No, but AI will significantly transform the role. With an AI Impact Score of 47/100, approximately half of Range Manager tasks will be automated or augmented within 5-10 years. The 25,590 professionals in this field will shift toward more strategic, relationship-focused work as routine monitoring and analysis becomes automated.
What AI tools are used in Range Managers roles?
Current tools include ESRI ArcGIS for mapping, Python and R for data analysis, and Microsoft Excel for basic calculations. Emerging AI tools include Planet Labs for satellite vegetation monitoring, Climate Corporation for grazing optimization, GPT-4 for technical writing, and UiPath for permit processing automation.
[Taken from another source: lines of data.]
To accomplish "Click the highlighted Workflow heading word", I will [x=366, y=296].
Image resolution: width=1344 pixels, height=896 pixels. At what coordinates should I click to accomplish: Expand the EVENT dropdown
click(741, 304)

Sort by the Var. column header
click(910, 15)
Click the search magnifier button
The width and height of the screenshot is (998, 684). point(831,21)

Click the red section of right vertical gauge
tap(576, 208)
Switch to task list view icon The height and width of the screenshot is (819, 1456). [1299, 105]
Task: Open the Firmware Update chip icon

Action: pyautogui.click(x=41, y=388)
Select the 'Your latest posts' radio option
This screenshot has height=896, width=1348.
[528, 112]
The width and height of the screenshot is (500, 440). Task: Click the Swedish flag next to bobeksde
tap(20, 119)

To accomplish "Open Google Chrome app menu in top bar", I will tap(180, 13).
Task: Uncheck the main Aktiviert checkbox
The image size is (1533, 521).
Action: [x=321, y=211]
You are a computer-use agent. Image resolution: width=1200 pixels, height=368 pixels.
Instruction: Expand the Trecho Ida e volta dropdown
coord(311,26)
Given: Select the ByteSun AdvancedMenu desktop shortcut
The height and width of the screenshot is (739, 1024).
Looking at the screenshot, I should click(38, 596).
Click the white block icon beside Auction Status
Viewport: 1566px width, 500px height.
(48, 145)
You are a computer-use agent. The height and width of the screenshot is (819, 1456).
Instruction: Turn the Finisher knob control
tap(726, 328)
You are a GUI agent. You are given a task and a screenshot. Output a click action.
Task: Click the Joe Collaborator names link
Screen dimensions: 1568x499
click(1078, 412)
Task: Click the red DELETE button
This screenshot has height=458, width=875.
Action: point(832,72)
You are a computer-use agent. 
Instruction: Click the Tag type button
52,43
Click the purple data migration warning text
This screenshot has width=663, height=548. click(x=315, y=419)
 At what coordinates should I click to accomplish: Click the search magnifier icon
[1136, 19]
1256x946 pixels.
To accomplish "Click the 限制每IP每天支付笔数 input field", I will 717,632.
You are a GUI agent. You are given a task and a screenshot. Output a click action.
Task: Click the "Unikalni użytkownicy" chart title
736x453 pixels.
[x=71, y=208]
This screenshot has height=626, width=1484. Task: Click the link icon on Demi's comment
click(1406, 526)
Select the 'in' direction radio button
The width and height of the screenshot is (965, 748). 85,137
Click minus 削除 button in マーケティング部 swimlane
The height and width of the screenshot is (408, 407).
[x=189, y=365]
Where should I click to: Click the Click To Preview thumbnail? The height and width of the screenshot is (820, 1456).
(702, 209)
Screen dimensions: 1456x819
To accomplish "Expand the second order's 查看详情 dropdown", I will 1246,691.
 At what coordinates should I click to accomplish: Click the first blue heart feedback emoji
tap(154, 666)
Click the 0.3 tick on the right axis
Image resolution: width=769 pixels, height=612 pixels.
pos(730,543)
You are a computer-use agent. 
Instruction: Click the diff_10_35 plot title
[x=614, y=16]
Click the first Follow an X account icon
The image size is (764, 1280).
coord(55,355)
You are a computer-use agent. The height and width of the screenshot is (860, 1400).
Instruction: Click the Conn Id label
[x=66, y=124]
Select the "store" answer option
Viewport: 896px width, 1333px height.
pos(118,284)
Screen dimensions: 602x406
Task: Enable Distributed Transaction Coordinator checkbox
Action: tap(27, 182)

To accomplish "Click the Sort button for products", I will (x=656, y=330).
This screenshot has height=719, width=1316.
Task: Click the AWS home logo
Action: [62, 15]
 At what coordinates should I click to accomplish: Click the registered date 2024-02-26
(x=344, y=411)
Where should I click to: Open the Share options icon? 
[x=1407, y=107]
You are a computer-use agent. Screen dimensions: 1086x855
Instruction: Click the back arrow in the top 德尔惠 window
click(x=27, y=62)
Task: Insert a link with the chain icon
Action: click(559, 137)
What is the salary outlook for Range Managers with AI?
The current mean annual wage of $67,950 is likely to increase for professionals who adapt to AI tools, as they can manage larger territories and more complex projects. However, positions focused solely on routine monitoring and data collection may see wage pressure as these tasks become automated.
What skills should Range Managers develop for the AI era?
Focus on skills AI cannot replicate: Active Listening (4.0/5 importance), Complex Problem Solving (3.62/5), Negotiation (3.25/5), and Coordination (3.5/5). Develop expertise in stakeholder management, conflict resolution, and strategic planning while learning to work alongside AI tools for data analysis and monitoring.
How many Range Managers jobs are there in the US?
There are currently 25,590 Range Manager positions in the US. While projected employment change data is not available, the role is expected to evolve significantly rather than disappear, with AI handling routine tasks while humans focus on strategic management and stakeholder coordination.